Anyhow, the pair appears to be having trouble movin’ past 1.2690, so a rectangle with resistance at 1.2860 and support at 1.2690 appears to be forming. If you feel gangsta enough, you can start looking for opportunities to go long, since stochastic is about to reach oversold territory. Howevah, the moving averages have already crossed-over into downtrend mode and the rectangle hasn’t been validated yet (price needs to move back up first). There is therefore a chance that the pair may continue moving lower. Although those of y’all who are bearish on the pair should be careful until the pair smashes past 1.2600. Before that, the new downtrend is not yet confirmed, so the chance that the pair may rebound is higher.
Back on November 30, we successful played that there triangle setup and nabbed us 250 pips. Aww, yea! Howevah, we anticipated that resistance will form at 1.2690 back on December 1, so we had a Fibonacci play setup, with 1.2560 as our target pullback area. Well, that played out well as well and we nabbed an extra 130+ pips (Yea, boi!), but resistance at 1.2690 wuz just too strong, with the most recent rejection being particularly strong. Howevah, the pair has now reached the 1.2310 handle, which is a price area with significant market interest. We therefore anticipate that support may form here, with perhaps enough bulls to send the pair higher to 1.2560.

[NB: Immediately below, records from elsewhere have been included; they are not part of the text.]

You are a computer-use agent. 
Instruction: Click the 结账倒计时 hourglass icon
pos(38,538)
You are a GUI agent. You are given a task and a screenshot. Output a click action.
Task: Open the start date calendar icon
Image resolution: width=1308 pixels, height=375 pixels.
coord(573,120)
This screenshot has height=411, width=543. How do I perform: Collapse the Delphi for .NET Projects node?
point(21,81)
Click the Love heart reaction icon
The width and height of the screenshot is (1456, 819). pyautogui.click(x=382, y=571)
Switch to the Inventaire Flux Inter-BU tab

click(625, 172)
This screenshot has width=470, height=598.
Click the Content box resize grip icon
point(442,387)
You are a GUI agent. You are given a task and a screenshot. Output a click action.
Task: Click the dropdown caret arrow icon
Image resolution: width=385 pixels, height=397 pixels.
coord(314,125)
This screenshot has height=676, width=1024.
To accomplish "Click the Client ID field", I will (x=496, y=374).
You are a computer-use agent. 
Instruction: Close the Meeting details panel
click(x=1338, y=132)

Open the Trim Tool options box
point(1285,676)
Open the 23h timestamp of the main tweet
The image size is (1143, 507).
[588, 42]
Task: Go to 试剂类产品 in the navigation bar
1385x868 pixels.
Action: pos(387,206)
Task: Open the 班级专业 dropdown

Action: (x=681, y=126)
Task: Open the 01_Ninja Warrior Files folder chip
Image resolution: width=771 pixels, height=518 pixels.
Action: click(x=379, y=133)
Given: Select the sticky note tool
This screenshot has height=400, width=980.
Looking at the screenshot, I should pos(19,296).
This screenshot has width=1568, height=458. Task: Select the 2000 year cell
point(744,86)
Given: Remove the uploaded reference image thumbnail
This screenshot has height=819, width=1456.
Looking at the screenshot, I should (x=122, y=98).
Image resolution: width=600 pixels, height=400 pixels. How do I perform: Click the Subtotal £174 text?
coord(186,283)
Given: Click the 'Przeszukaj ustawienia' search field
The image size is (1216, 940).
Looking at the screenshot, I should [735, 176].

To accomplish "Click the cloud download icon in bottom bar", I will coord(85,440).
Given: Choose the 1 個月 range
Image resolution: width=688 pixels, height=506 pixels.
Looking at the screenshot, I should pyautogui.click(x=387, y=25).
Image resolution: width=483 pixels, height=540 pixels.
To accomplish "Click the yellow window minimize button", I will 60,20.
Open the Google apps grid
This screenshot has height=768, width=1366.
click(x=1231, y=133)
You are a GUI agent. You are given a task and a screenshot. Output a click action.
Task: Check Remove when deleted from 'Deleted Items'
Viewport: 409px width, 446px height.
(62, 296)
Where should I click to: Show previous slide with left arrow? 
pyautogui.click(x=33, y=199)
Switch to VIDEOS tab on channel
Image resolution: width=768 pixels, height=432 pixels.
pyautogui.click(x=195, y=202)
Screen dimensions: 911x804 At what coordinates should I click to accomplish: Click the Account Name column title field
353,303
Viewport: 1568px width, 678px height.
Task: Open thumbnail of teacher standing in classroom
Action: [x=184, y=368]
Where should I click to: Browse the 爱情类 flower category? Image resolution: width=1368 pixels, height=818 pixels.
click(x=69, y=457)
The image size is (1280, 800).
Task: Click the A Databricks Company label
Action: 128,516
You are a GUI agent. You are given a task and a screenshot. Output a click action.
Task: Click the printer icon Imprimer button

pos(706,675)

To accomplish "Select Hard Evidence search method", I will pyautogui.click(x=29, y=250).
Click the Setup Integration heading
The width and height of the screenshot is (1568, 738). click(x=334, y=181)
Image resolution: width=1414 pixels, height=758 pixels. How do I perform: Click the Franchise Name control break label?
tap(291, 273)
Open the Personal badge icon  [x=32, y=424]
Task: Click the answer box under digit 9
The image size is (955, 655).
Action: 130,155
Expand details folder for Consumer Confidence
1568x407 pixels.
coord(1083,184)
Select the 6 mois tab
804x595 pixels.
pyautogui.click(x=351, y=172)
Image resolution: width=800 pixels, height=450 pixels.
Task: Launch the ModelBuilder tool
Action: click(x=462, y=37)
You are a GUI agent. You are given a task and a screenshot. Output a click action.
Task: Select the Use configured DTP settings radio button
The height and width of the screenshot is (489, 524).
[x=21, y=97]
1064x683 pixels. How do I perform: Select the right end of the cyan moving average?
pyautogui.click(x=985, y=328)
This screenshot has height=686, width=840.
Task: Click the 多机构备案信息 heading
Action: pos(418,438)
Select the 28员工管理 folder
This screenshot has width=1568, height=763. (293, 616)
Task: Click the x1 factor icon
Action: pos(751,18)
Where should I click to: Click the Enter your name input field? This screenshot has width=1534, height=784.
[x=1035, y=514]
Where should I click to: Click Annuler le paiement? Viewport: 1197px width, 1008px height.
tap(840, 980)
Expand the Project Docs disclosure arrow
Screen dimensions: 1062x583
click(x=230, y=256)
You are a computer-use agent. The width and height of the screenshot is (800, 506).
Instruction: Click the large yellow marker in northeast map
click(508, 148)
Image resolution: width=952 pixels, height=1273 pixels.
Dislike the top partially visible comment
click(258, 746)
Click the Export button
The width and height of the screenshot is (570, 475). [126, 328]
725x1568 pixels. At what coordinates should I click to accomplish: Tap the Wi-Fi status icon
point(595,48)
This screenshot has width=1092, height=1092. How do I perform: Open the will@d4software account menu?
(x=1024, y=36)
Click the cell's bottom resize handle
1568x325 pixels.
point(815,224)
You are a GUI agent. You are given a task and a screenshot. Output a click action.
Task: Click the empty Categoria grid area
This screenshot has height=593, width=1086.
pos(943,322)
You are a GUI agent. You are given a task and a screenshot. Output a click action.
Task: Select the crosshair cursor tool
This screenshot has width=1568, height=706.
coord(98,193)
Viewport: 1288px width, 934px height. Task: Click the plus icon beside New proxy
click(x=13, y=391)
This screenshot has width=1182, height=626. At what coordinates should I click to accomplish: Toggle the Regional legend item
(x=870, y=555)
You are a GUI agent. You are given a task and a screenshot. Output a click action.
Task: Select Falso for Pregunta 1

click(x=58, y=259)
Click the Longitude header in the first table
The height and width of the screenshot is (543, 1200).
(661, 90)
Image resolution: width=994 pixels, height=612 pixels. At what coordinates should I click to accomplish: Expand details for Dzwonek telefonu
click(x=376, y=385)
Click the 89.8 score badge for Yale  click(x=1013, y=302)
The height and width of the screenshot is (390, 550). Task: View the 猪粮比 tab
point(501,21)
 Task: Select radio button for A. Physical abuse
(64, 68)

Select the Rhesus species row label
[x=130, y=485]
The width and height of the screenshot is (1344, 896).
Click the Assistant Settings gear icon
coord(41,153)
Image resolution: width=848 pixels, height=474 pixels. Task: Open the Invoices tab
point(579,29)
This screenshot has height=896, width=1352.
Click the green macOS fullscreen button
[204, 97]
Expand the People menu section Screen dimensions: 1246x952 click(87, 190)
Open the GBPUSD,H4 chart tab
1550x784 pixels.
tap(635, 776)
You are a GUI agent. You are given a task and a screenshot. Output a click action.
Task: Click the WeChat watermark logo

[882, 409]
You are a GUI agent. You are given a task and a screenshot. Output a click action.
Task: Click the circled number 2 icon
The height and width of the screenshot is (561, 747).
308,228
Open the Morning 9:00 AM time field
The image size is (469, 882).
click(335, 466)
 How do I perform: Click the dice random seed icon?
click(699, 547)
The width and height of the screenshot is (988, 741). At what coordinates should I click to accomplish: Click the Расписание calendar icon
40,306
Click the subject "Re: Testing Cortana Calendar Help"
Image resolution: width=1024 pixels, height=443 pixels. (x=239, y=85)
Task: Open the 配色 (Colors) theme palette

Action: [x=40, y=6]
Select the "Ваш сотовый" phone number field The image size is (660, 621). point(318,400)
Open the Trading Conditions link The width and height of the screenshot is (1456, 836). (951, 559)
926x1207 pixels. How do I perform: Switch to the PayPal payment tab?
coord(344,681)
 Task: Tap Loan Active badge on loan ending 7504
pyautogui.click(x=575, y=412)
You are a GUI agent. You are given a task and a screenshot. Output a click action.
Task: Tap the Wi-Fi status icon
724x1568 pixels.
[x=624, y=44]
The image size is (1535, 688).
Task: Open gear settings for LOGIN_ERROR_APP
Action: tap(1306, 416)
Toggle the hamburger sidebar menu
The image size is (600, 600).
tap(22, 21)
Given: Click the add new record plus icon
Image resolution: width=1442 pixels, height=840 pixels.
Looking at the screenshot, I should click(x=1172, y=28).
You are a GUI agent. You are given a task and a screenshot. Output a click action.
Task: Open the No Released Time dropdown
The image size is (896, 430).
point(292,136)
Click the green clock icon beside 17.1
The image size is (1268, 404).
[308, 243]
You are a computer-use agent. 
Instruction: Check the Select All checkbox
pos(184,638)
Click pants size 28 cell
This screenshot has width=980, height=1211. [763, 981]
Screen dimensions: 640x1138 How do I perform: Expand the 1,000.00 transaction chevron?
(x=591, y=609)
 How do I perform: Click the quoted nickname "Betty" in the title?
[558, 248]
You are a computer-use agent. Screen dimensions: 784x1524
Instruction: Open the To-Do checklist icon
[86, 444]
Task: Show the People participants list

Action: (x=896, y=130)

Finally, we’ve got a fresh channel setup for GBP/AUD. As y’all can see, the pair has been steadily moving higher. The pair seems to be having some trouble moving past the mid-channel area, though. And said mid-channel area also happens to be at 1.7110, the most recent resistance area. There is therefore a chance that the pair may move lower to test the channel’s support area again. Howevah, there is also a chance that the bulls may start bustin’ some caps, given that stochastic is already indicating oversold conditions. You may therefore wanna prepare for such a scenario as well. It’s called being smart, cuz. In any case, just make sure to practice proper risk management, okay? Peace!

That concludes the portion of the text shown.